A Lyon, Food Traboule ambitionne de booster la cuisine

Le très attendu nouveau concept de restauration lyonnais, installé dans un des lieux patrimoniaux les plus emblématiques de Lyon, ouvre ce mercredi 15 janvier 2020 à 11h00.

Trabulare (du latin trans ambulare), "passer à travers". Les traboules sont des couloirs d'immeubles, des allées – selon l'expression lyonnaise – qui permettent de communiquer d'une maison à une autre sans emprunter de rues (...). La traboule est un lieu de sociabilité urbaine. La traboule a bien été construite pour le Lyonnais et non pour le touriste qui, aujourd'hui, est attiré par ce labyrinthe d'ombre. La traboule est un des symboles de la lyonnitude. (in Dictionnaire historique de Lyon).

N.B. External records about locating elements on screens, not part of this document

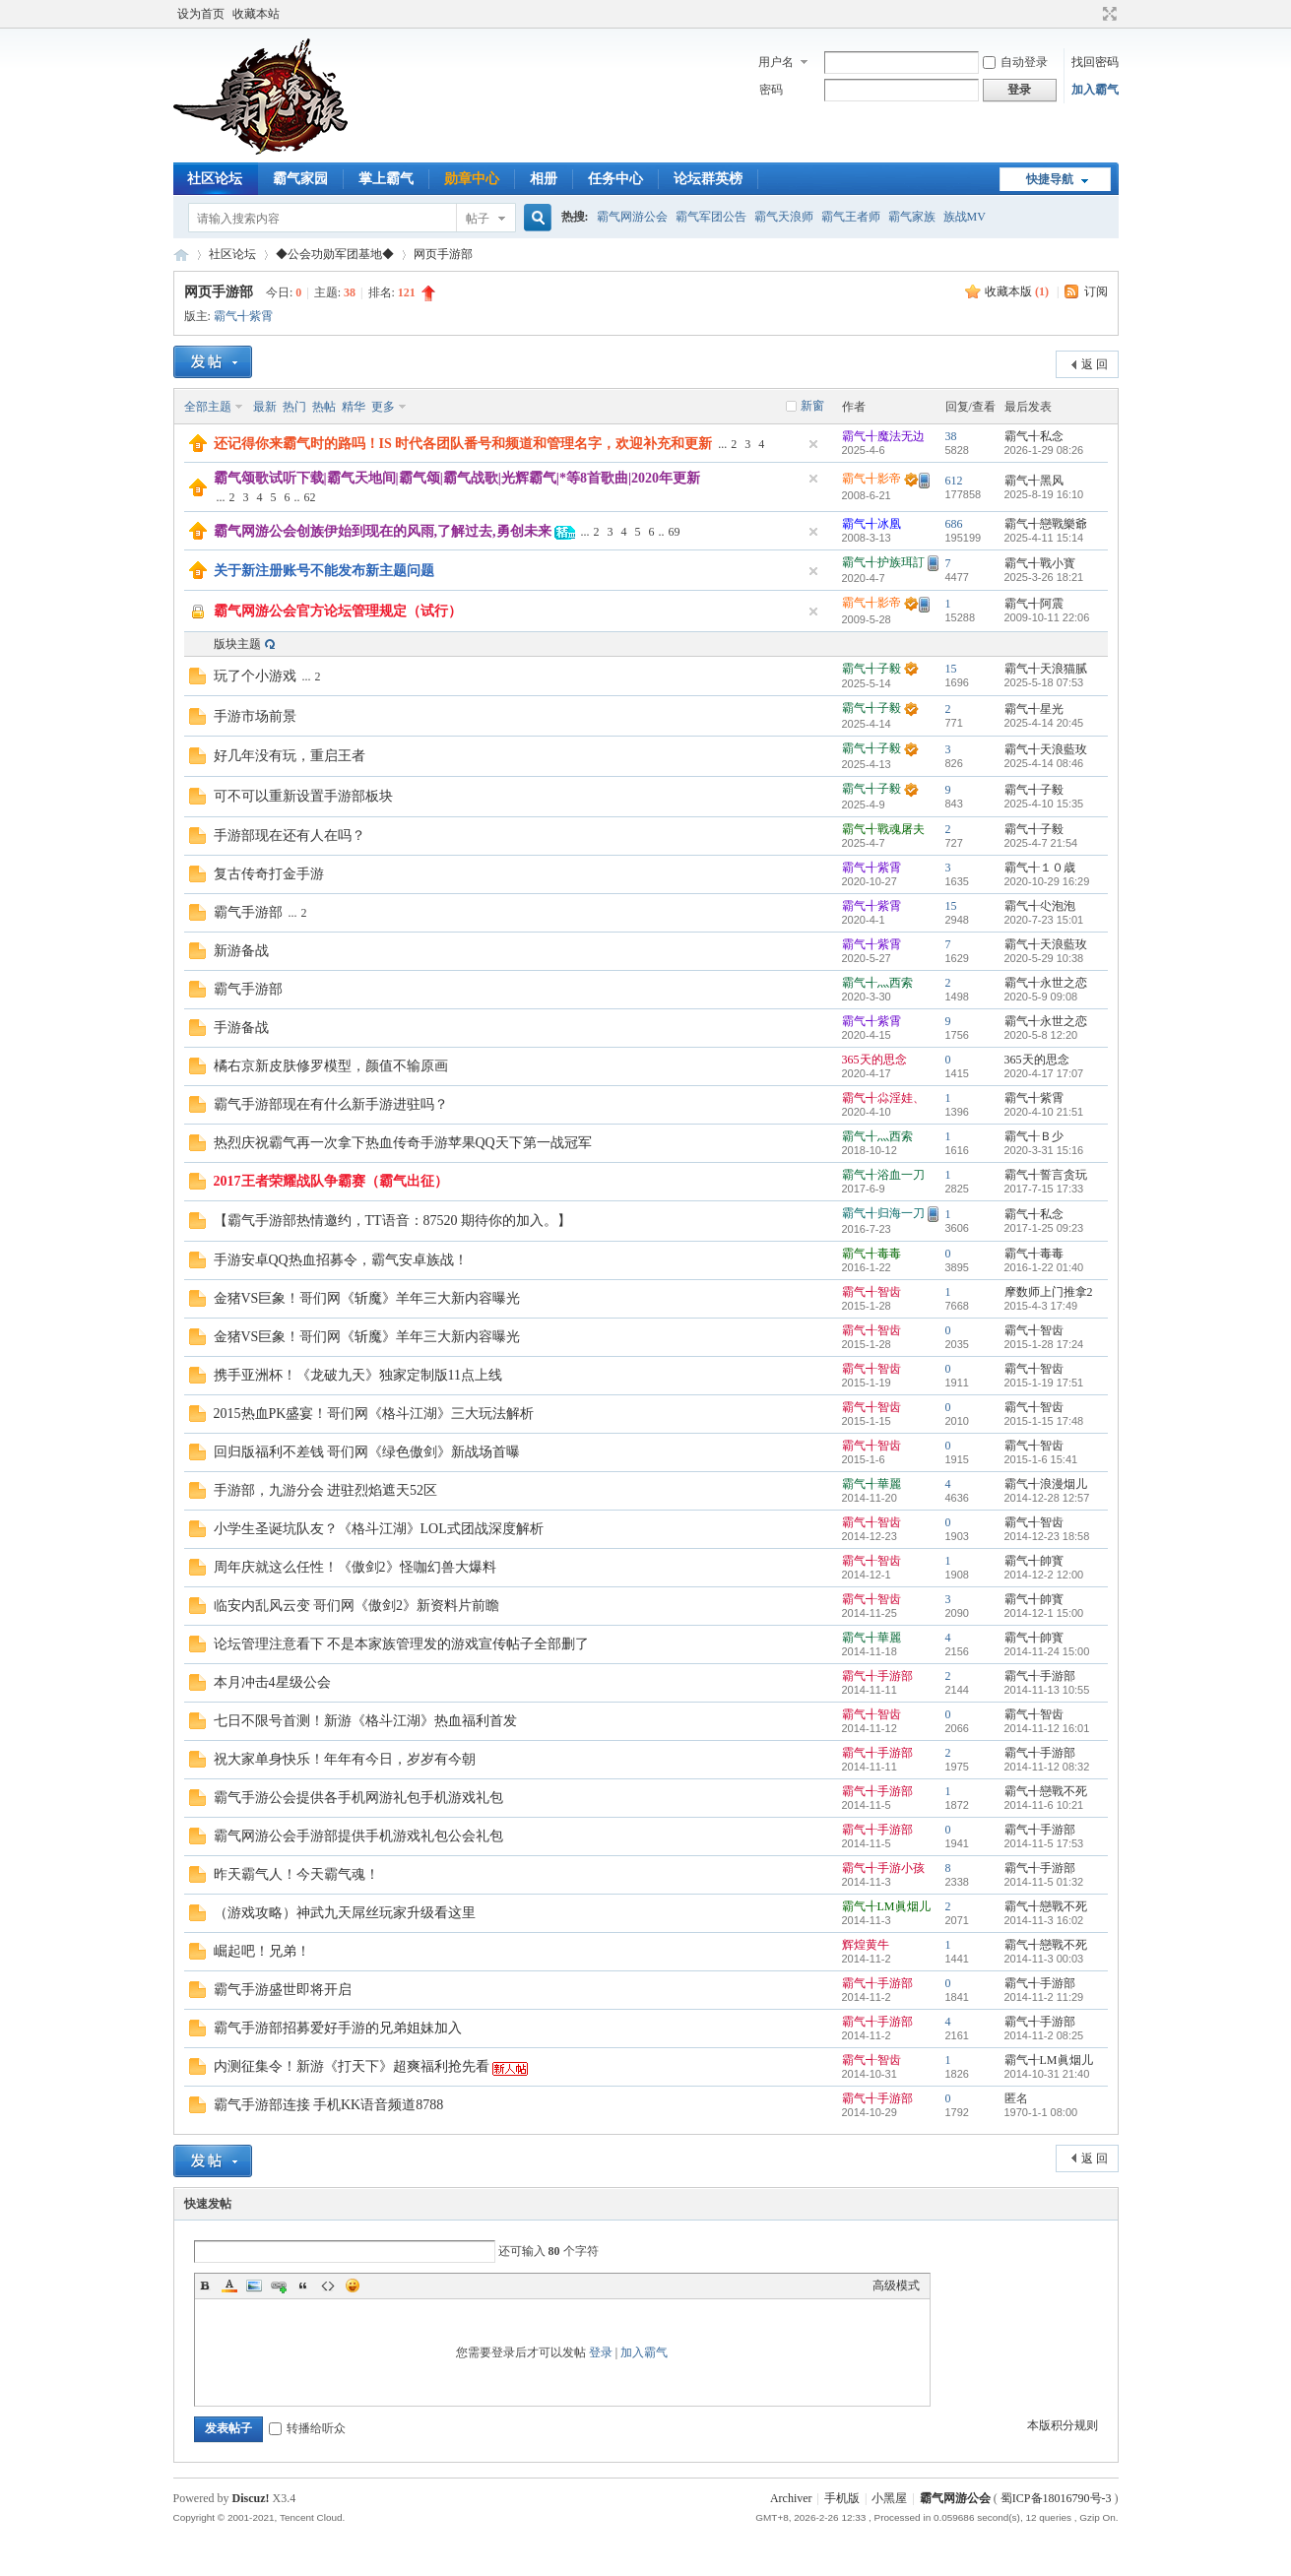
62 (310, 497)
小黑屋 (889, 2498)
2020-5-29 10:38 (1044, 958)
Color (229, 2285)
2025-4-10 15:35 (1044, 803)
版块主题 (237, 644)
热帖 (324, 407)
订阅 (1096, 291)
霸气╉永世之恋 (1045, 983)
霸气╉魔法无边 (883, 436)
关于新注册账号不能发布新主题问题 (324, 570)
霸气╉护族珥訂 (883, 562)
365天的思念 (874, 1059)
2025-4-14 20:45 (1044, 723)
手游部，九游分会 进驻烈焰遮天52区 (326, 1490)
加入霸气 (1095, 90)
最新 (265, 407)
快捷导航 (1049, 179)
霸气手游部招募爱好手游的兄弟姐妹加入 (338, 2028)
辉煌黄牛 (865, 1945)
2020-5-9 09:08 (1041, 996)
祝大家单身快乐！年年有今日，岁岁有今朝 (345, 1759)
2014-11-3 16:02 (1044, 1920)
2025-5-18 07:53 (1044, 682)
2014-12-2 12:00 (1044, 1574)
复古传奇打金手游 (269, 874)
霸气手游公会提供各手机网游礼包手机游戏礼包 (358, 1797)
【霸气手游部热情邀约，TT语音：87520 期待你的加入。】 (393, 1220)
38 (951, 436)
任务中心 (615, 178)
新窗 (812, 406)
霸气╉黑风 (1034, 480)
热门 (294, 407)
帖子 (477, 218)
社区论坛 (214, 178)
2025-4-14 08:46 (1044, 763)
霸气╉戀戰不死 (1045, 1791)
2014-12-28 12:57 (1047, 1498)
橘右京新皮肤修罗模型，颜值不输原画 (331, 1066)
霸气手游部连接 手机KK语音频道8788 (329, 2104)
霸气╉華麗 (871, 1484)
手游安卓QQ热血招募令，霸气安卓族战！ (341, 1260)
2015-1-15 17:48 (1044, 1421)
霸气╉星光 (1034, 709)
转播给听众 (307, 2428)
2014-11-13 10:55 (1047, 1690)
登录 (601, 2352)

Food. Anglicisme à la mode et mot pivot pour définir tout ce qui a trait à la nourriture, aux modes et habitudes alimentaires.

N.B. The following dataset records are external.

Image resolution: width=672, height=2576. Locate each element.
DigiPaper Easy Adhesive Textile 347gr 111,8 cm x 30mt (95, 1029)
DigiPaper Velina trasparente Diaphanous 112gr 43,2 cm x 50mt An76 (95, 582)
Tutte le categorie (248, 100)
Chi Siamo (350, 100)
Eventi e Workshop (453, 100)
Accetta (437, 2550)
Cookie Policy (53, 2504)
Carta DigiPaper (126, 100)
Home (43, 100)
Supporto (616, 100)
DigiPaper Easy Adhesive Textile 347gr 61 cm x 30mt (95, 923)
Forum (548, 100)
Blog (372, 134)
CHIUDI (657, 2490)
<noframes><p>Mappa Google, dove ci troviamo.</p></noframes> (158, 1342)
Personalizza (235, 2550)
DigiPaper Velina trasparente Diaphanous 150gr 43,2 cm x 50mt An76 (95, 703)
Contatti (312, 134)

Food Traboule. Anglicisme hybride déposé en 2018 par le couple Tabata et Ludovic Mey (Les Apothicaires, Lyon 6e).

Ça ressemble à un food court (La Commune à Gerland, Heat à Confluence, Food Market à la Part-Dieu, bientôt peut-être Leaf Market et Les Halles du Japon à la Guillotière) mais c'est tout sauf un food court (une grande zone ou salle avec de petits restaurants vendant de nombreux types de nourriture qu'on peut manger à des tables au milieu de la zone).

Food Traboule est un lieu de vie, une invitation au voyage. Qui a pour ambition d'attirer les touristes et faire revenir les Lyonnais dans le Vieux-Lyon.On déambule, on traboule – façon passage d'une "maison", au sens de restaurant, à une autre – allure papillon (accrochés à certains pans de mur) ou "Sion", croisement entre le silure, poisson d'eau douce très présent entre Rhône et Saône, et le lion, animal héraldique lyonnais, dont une sculpture de 2,2 mètres de long est suspendu en haut d'un escalier.
Sion, la Terre promise culinaire.

Hors du temps

Le lieu – la Tour Rose, propriétée de la SACVL – à l'abandon depuis 2016, a nécessité un chantier colossal, pour ne pas dire titanesque de près de trois ans (Cécile Rémond, architecte du patrimoine, et Pierre Dumas du Collectif Saône ont eu la responsabilité de réhabiliter ce lieu patrimonial). On entre via la rue du Boeuf, par l'ancien "Bar du Jeu de Paume" (clin d'oeil à l'un des murs de la salle portant encore les traces des balles lancées jadis). Manoir au "style cosy", avec ses fauteuils près de l'imposante cheminée (sauvée de la démolition du Château d'Irigny).

Au premier étage, on embarque sous la mythique grande verrière dans une "ambiance de jardin d'hiver", désormais habillée de plantes suspendues, de guirlandes lumineuses, de grandes banquettes en cuir. On poursuit dans un ancien wagon-restaurant, avec des bancs chinés de la SNCF habillés de céramique, des comptoirs en bois sculptés avec les boiseries (récupérées et restaurées) de la Tour Rose, plafonds à la française, sol en damier d'origine, etc. On continue une sorte de "cabinet de curiosités", qui rappelle l'atmosphère de Jules Verne.

Bonne pioche : les tapis parsemés sur le sol en pierres brutes ajoutent à l'effet appart lyonnais, "chez soi".

Au total, des comptoirs d'une douzaine de mètres carrés qui rassemble la diversité de la jeune cuisine lyonnaise, à la fois pétillante et créative, qu'on mange à l'une des 240 places assises, dans de de la vraie vaisselle.

À Lyon Capitale, on est persuadé que Food Traboule va consacrer Lyon dans le carré des grandes métropoles gustatives.Un second souffle pour la Tour Rose, portée aux nues dans les années 1990 par le génialissime cuisinier Philippe Chavent. Et un second souffle pour la cuisine lyonnaise, qui pourrait bien prochainement briller sur la scène mondiale.

Food Traboule – La Tour Rose
22, rue du Boeuf (Vieux-Lyon)
04 87 91 55 33
Du mardi au samedi, de 9h à 23h ; dimanche de 10h à 20h.